▶ _WHAT TO WORK ON_: Reproduce every line of the data below, requests included, and scale each answer coordinate by 1.45, rounding to whole numbers with halves rounded up. Leave the numbers in the requests unchanged and omit the pictures.

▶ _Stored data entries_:
★ ★ ★
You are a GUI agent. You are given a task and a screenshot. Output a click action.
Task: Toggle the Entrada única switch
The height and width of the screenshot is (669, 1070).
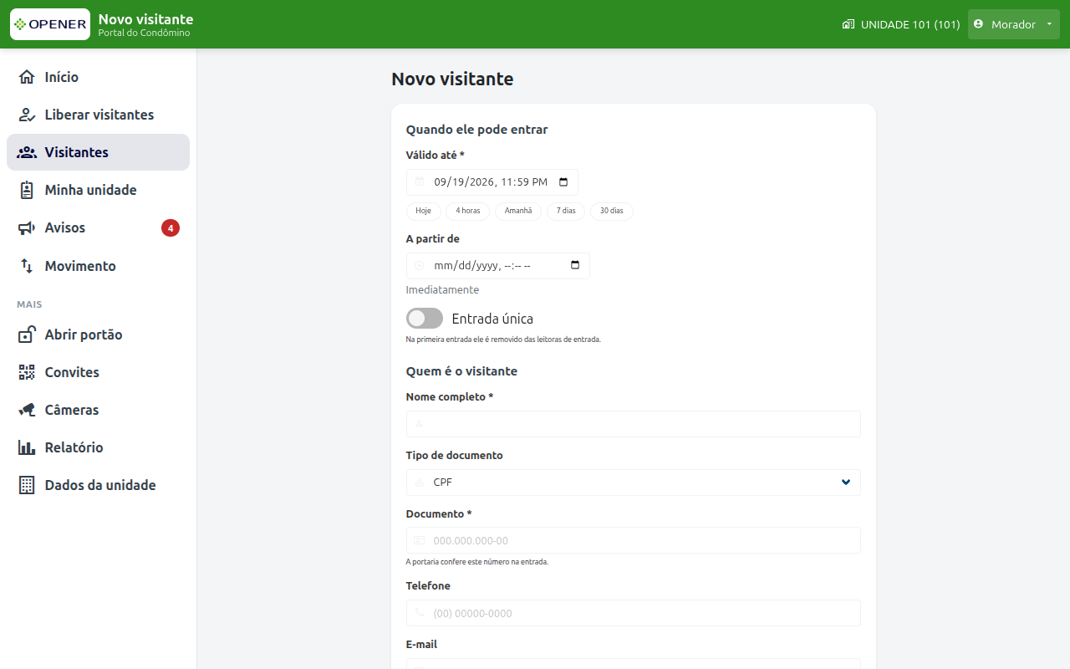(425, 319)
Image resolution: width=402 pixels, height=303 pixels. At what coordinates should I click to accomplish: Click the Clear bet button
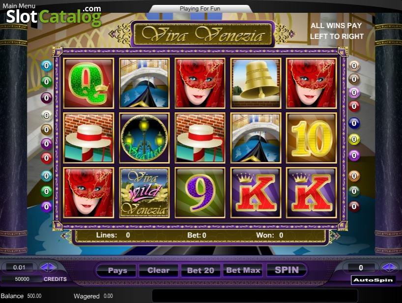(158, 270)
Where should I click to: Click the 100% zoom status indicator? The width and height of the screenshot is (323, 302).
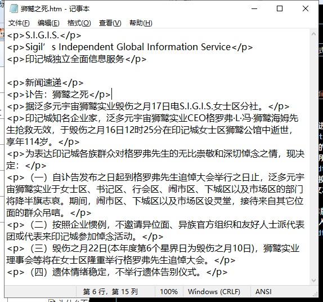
★ ★ ★
▶ _SOLUTION FOR THIS EXERCISE_:
You are a GUI agent. You are given a task and a screenshot. Output a click action.
Task: Toggle the Entrada única switch
The height and width of the screenshot is (669, 1070).
(616, 463)
Image resolution: width=402 pixels, height=303 pixels. At what coordinates should I click to accomplish: Click the Clear bet button
(229, 392)
Where should I click to: Click the 100% zoom status indicator? The width and height of the screenshot is (323, 302).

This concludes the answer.